— START SELECTED TEXT —
Alien

Sci-Fi | In English | 117 minutes | 1979

Info

The film begins with the return to earth of the space tug “Nostromo,” with seven crew members on board. The ship’s computer receives a distress signal from a ship on a nearby moon. “Nostromo” reverses course and heads for the moon to investigate the problem. They discover a derelict alien ship on the moon’s surface with a chamber filled with bizarre face-grabbing pods. When Officer Kane touches one of the pods, a creature jumps out and attaches itself to Kane’s face, which ends up killing him. Shortly after Kane dies, an alien bursts from his chest and enters the ship. The crew members are picked off one by one except for Officer Ripley. A fearsome woman, Ripley, dons a spacesuit and takes on the challenge of confronting and then destroying the alien in a heart-stopping encounter. The heroic Ripley, and the “Nostromo,” now head back to earth. The film was so successful that it spawned three sequels: Aliens (1986), Alien 3 (1992), and Alien Resurrection (1997).
— END SELECTED TEXT —
— START EXTRACTED DATA —
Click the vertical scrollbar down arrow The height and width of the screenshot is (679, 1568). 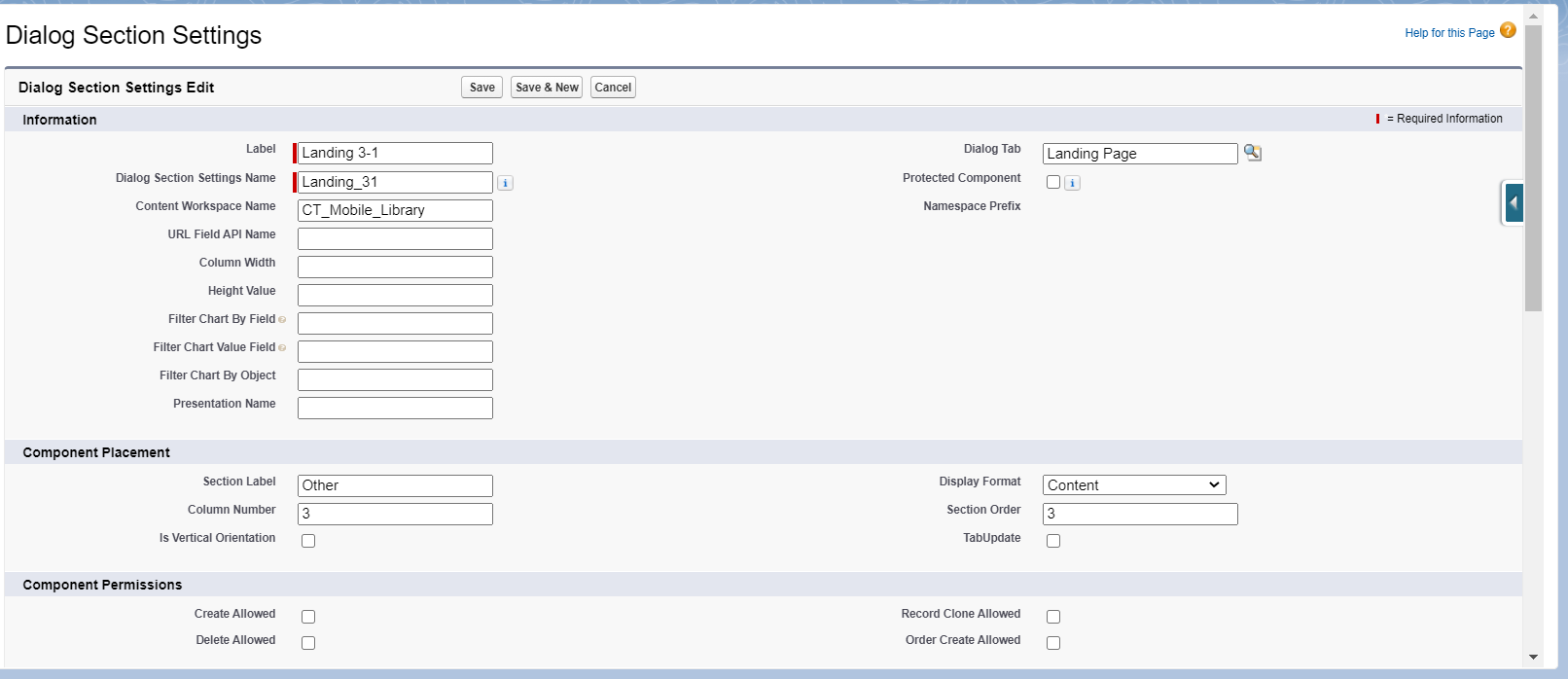pyautogui.click(x=1533, y=658)
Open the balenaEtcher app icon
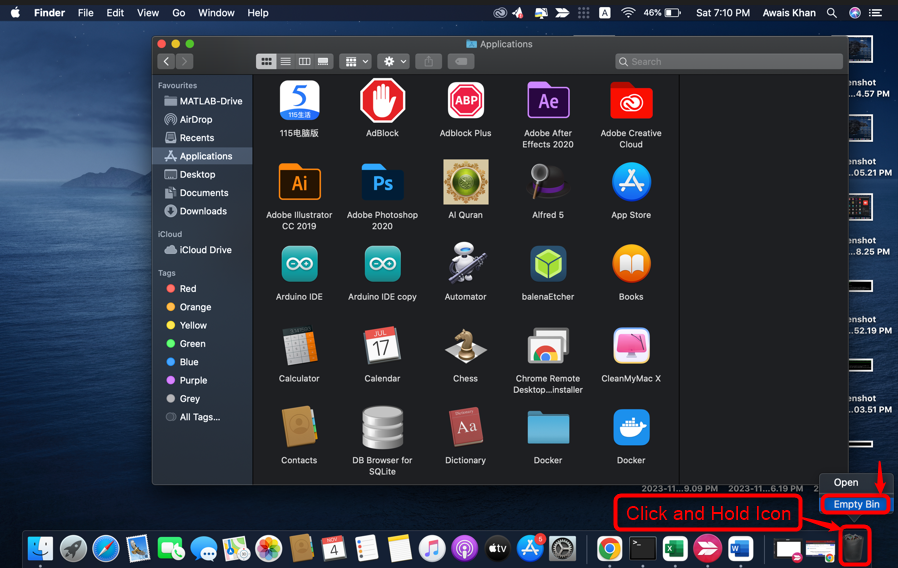The image size is (898, 568). coord(548,266)
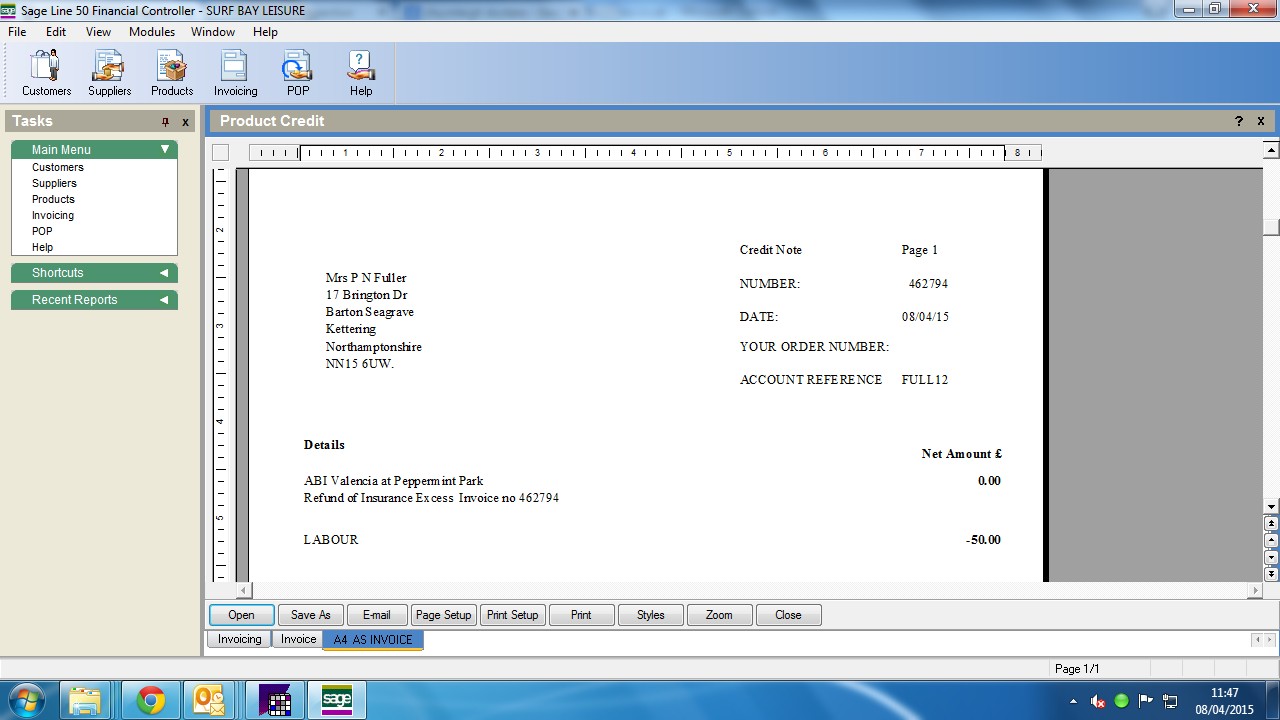Select Suppliers in the Main Menu list
Screen dimensions: 1280x720
click(x=54, y=183)
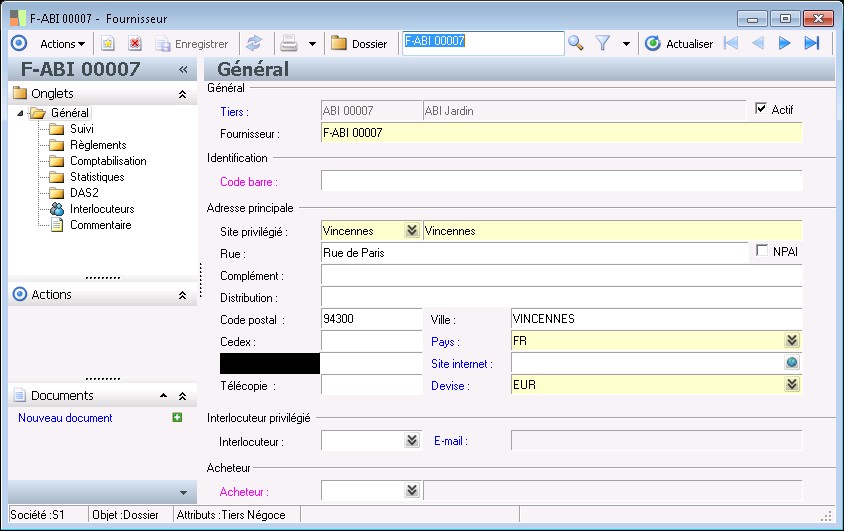Click the Code barre input field

click(561, 181)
— END EXTRACTED DATA —
Copy out the full film description for Alien above, word for word, from its title line through the sentence on the three sequels.

Alien

Sci-Fi | In English | 117 minutes | 1979

Info

The film begins with the return to earth of the space tug “Nostromo,” with seven crew members on board. The ship’s computer receives a distress signal from a ship on a nearby moon. “Nostromo” reverses course and heads for the moon to investigate the problem. They discover a derelict alien ship on the moon’s surface with a chamber filled with bizarre face-grabbing pods. When Officer Kane touches one of the pods, a creature jumps out and attaches itself to Kane’s face, which ends up killing him. Shortly after Kane dies, an alien bursts from his chest and enters the ship. The crew members are picked off one by one except for Officer Ripley. A fearsome woman, Ripley, dons a spacesuit and takes on the challenge of confronting and then destroying the alien in a heart-stopping encounter. The heroic Ripley, and the “Nostromo,” now head back to earth. The film was so successful that it spawned three sequels: Aliens (1986), Alien 3 (1992), and Alien Resurrection (1997).